■ **Trecho selecionado**:
E haja obra. A três quadras estão construindo um shopping center. Um terreno em formato de retângulo é perfurado, entortado e implodido diariamente por máquinas pesadas. Parece que montaram uma mini-cidade lá dentro só para abrigar os pedreiros. Sem brincadeira. É gente.
Aqui do lado, no terreno que dá para a janela da sala, começaram a erguer um prédio residencial. Minha paisagem matinal é um rastro de barro com marcas de trator. O som dos pássaros é abafado pelo zunido fino do metal contra as pedras. Ontem saí da garagem e quase bati o carro num caminhão de cimento. “Olha pra frente!”, reclamaram. Eu pedi desculpas. Percebo que, por aqui, o intruso sou eu.
A rua estreita que dá acesso ao meu lar-doce-lar está enfeitada de faixas brancas e amarelas, que anunciam o imóvel “inacreditável”, “imperdível”, a “pechincha” da semana. Não são para o meu bolso. Nada é para o meu bolso. Com a crise financeira, então, perigo trocar meus rins por um jogo de toalhas de banho. Acontece que toda a minha vizinhança está à venda. Tenho a sensação de que habito um bairro que ainda não nasceu. A pré-história de um perímetro urbano.
Mas não estou me fazendo de vítima. Não. Não. Pelo contrário. Vocês não entenderam. Pode parecer incrível, uma tolice, mas estou achando é bom. Tudo aqui me agrada. Me sinto em casa. Acredito que nasci para isso – para viver num canteiro de obras.
Me integro ao ambiente com naturalidade: pela manhã, simplesmente não me incomodo com o barulho. Isso quando não percebo barulho algum. Ele não existe. É como se eu vivesse no meio do mato, ao lado de uma cachoeira, entre as montanhas, com as vacas e os cabritos. Um silêncio. Pensei até que essa sensação era coisa da minha imaginação – ‘a obra comendo tudo e você não ouve nada, Tiago?’ -, mas aí decidi enfiar minha cabeça no vão da janela e ainda assim necas. Uma paz. Os tratores mais aprazíveis do Distrito Federal.
Talvez seja um mecanismo de defesa do meu cérebro. Perdi a audição para obras. Perdi o mau humor para obras. As obras me afagam, sou amigo delas – é a vida se contorcendo, que delícia! E de imaginar que, nos últimos meses em que morei com minha família, eu acordava todos os dias às sete da manhã inconformado com um vizinho que derrubava paredes de madrugada. Era um inferno. É tudo psicológico, já dizia minha mãe. É tudo uma questão de referencial, já dizia meu professor de Física.
Deve ser. Referencial. Ao passar da condição de filho-da-mamãe para a de filho-sem-mamãe, algo bastante sério parece ter mudado na minha vida. E de uma forma tão veloz que ainda me assusta (e por isso eu talvez tente não pensar muito nisso).
Agora freqüento o supermercado semanalmente, troco lâmpadas, arrumo minha cama, levo o lixo para fora, lavo a louça, coordeno instalação de persianas, penduro a cortina do banheiro (que cai no chão logo em seguida – sou um desajeitado), faço meu café da manhã, compro meu suco de laranja e meu mate leão, pago as contas e só não reclamo do barulho do vizinho porque até agora ninguém pisou no meu calo. Mas inventem de pisar!

Registros:
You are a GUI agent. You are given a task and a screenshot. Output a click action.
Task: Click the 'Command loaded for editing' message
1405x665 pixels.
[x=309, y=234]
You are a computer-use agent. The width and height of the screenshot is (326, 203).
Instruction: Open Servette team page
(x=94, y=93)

--

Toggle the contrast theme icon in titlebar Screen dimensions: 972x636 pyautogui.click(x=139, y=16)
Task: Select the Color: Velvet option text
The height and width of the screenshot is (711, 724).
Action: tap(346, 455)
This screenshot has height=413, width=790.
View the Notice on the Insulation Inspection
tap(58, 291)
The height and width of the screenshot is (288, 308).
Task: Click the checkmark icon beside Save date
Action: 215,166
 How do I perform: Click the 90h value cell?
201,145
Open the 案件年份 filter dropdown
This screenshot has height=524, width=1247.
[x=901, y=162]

■ **Problema**: Dê seguimento à crônica sobre a vida em meio às obras do bairro, começando logo após a última frase apresentada.

■ **Resposta a seguir**:
Apesar da soma de todas as atividades que nada tinham a ver com a minha rotina confortável, me sinto bem fazendo tudo isso. Como explicar? Hoje recebi a conta de luz com um sorrisão. ‘Como sou econômico!’, imaginei, todo orgulhoso. Bobagem? Isso se chama construção de identidade, meu amigo. A partir de hoje, eu, Tiago, sou oficialmente um sujeito econômico. Quem diz isso não sou eu, mas a Companhia Energética de Brasília (CEB).
Confiem nela.
O único problema que enfrentei até agora – e que diz muito respeito também sobre a minha identidade, o meu eu essencial ou seja lá que raios isso signifique – tem a ver com meu senso de decoração. Que é nulo. Isso foi uma decepção. Estou arrasado.
Até semana passada eu me considerava um homem de bom gosto, mais ou menos elegante, daqueles que nunca precisariam da ajuda constrangedora da equipe do Queer Eye for the Straight Guy. Mas aí entregaram a mesa da cozinha (branca, com estofado cinza), que não combinou nada com o sofá amarelo – que, por sua vez, destoou da poltrona marrom e da mesinha de madeira escura.
Mas o estopim da minha revolta foi a maldita persiana. Quando tive que escolher a cor, não hesitei: disse cinza, e fez-se o cinza. Ontem pela manhã, meu apartamento acordou com a aparência de um consultório de dentista.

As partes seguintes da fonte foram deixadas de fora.